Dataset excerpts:
════════

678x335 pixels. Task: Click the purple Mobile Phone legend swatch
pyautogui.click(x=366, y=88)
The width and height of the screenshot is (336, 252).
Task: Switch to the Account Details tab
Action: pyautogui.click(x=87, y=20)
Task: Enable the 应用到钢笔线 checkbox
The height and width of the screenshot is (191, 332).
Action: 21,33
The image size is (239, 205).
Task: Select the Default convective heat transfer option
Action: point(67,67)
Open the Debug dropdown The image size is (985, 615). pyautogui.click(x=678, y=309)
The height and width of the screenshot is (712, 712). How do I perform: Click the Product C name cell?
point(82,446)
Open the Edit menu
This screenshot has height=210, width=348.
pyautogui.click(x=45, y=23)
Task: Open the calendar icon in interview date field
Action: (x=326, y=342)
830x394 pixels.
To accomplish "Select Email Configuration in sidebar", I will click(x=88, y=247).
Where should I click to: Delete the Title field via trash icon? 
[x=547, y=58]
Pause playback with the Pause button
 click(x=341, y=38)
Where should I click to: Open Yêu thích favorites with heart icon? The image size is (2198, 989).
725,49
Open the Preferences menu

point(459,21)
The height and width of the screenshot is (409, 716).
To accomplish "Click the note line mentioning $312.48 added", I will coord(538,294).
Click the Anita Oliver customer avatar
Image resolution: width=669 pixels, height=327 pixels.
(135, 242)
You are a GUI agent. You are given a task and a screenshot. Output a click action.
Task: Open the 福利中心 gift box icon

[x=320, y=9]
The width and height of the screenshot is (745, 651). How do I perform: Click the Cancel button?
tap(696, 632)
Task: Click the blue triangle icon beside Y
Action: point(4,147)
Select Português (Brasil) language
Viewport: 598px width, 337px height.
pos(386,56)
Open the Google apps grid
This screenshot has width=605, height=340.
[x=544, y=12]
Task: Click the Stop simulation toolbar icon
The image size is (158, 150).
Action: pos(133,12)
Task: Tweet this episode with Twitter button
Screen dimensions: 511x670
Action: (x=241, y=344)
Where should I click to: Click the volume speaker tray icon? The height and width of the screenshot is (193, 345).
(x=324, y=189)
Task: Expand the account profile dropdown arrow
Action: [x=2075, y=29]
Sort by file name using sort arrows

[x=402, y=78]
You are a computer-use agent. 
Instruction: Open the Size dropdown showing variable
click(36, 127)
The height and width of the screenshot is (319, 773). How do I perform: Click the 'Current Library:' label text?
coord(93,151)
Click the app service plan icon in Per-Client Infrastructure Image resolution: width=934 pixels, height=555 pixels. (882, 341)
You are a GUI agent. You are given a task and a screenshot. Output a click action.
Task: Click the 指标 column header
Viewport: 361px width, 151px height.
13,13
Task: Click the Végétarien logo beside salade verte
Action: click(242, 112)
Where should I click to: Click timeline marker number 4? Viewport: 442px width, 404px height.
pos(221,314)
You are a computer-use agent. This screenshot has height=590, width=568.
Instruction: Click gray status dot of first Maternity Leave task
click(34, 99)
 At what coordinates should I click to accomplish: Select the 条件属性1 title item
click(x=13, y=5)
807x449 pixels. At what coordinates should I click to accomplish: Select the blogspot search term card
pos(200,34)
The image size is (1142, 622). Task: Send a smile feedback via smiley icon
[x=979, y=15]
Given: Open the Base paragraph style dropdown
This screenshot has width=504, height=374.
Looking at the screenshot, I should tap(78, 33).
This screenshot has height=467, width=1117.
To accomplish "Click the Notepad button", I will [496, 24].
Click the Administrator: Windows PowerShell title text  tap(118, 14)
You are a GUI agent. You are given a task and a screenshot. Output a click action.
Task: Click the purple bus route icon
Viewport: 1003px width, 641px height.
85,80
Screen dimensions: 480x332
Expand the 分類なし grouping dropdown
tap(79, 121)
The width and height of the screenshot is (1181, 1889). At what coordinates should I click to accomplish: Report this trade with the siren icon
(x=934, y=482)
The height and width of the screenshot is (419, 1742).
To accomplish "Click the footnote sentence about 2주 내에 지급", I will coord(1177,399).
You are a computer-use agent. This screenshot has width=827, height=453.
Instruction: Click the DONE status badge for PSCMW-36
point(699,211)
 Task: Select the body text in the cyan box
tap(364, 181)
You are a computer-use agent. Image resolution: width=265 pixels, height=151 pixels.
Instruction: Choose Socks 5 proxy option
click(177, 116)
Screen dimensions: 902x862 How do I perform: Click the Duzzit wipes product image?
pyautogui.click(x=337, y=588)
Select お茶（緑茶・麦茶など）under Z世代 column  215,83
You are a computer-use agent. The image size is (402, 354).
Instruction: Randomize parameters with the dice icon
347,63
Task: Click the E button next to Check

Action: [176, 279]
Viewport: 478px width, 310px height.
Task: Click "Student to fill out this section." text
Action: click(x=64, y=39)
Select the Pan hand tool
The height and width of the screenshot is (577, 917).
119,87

════════

**Problem:**
Reproduce the full block of data exactly, omitting nothing.

**Worked solution:**
678x335 pixels. Task: Click the purple Mobile Phone legend swatch
pyautogui.click(x=366, y=88)
The width and height of the screenshot is (336, 252).
Task: Switch to the Account Details tab
Action: pyautogui.click(x=87, y=20)
Task: Enable the 应用到钢笔线 checkbox
The height and width of the screenshot is (191, 332).
Action: 21,33
The image size is (239, 205).
Task: Select the Default convective heat transfer option
Action: point(67,67)
Open the Debug dropdown The image size is (985, 615). pyautogui.click(x=678, y=309)
The height and width of the screenshot is (712, 712). How do I perform: Click the Product C name cell?
point(82,446)
Open the Edit menu
This screenshot has height=210, width=348.
pyautogui.click(x=45, y=23)
Task: Open the calendar icon in interview date field
Action: (x=326, y=342)
830x394 pixels.
To accomplish "Select Email Configuration in sidebar", I will click(x=88, y=247).
Where should I click to: Delete the Title field via trash icon? 
[x=547, y=58]
Pause playback with the Pause button
 click(x=341, y=38)
Where should I click to: Open Yêu thích favorites with heart icon? The image size is (2198, 989).
725,49
Open the Preferences menu

point(459,21)
The height and width of the screenshot is (409, 716).
To accomplish "Click the note line mentioning $312.48 added", I will coord(538,294).
Click the Anita Oliver customer avatar
Image resolution: width=669 pixels, height=327 pixels.
(135, 242)
You are a GUI agent. You are given a task and a screenshot. Output a click action.
Task: Open the 福利中心 gift box icon

[x=320, y=9]
The width and height of the screenshot is (745, 651). How do I perform: Click the Cancel button?
tap(696, 632)
Task: Click the blue triangle icon beside Y
Action: point(4,147)
Select Português (Brasil) language
Viewport: 598px width, 337px height.
pos(386,56)
Open the Google apps grid
This screenshot has width=605, height=340.
[x=544, y=12]
Task: Click the Stop simulation toolbar icon
The image size is (158, 150).
Action: pos(133,12)
Task: Tweet this episode with Twitter button
Screen dimensions: 511x670
Action: (x=241, y=344)
Where should I click to: Click the volume speaker tray icon? The height and width of the screenshot is (193, 345).
(x=324, y=189)
Task: Expand the account profile dropdown arrow
Action: [x=2075, y=29]
Sort by file name using sort arrows

[x=402, y=78]
You are a computer-use agent. 
Instruction: Open the Size dropdown showing variable
click(36, 127)
The height and width of the screenshot is (319, 773). How do I perform: Click the 'Current Library:' label text?
coord(93,151)
Click the app service plan icon in Per-Client Infrastructure Image resolution: width=934 pixels, height=555 pixels. (882, 341)
You are a GUI agent. You are given a task and a screenshot. Output a click action.
Task: Click the 指标 column header
Viewport: 361px width, 151px height.
13,13
Task: Click the Végétarien logo beside salade verte
Action: click(242, 112)
Where should I click to: Click timeline marker number 4? Viewport: 442px width, 404px height.
pos(221,314)
You are a computer-use agent. This screenshot has height=590, width=568.
Instruction: Click gray status dot of first Maternity Leave task
click(34, 99)
 At what coordinates should I click to accomplish: Select the 条件属性1 title item
click(x=13, y=5)
807x449 pixels. At what coordinates should I click to accomplish: Select the blogspot search term card
pos(200,34)
The image size is (1142, 622). Task: Send a smile feedback via smiley icon
[x=979, y=15]
Given: Open the Base paragraph style dropdown
This screenshot has width=504, height=374.
Looking at the screenshot, I should tap(78, 33).
This screenshot has height=467, width=1117.
To accomplish "Click the Notepad button", I will [496, 24].
Click the Administrator: Windows PowerShell title text  tap(118, 14)
You are a GUI agent. You are given a task and a screenshot. Output a click action.
Task: Click the purple bus route icon
Viewport: 1003px width, 641px height.
85,80
Screen dimensions: 480x332
Expand the 分類なし grouping dropdown
tap(79, 121)
The width and height of the screenshot is (1181, 1889). At what coordinates should I click to accomplish: Report this trade with the siren icon
(x=934, y=482)
The height and width of the screenshot is (419, 1742).
To accomplish "Click the footnote sentence about 2주 내에 지급", I will coord(1177,399).
You are a computer-use agent. This screenshot has width=827, height=453.
Instruction: Click the DONE status badge for PSCMW-36
point(699,211)
 Task: Select the body text in the cyan box
tap(364, 181)
You are a computer-use agent. Image resolution: width=265 pixels, height=151 pixels.
Instruction: Choose Socks 5 proxy option
click(177, 116)
Screen dimensions: 902x862 How do I perform: Click the Duzzit wipes product image?
pyautogui.click(x=337, y=588)
Select お茶（緑茶・麦茶など）under Z世代 column  215,83
You are a computer-use agent. The image size is (402, 354).
Instruction: Randomize parameters with the dice icon
347,63
Task: Click the E button next to Check

Action: [176, 279]
Viewport: 478px width, 310px height.
Task: Click "Student to fill out this section." text
Action: click(x=64, y=39)
Select the Pan hand tool
The height and width of the screenshot is (577, 917).
119,87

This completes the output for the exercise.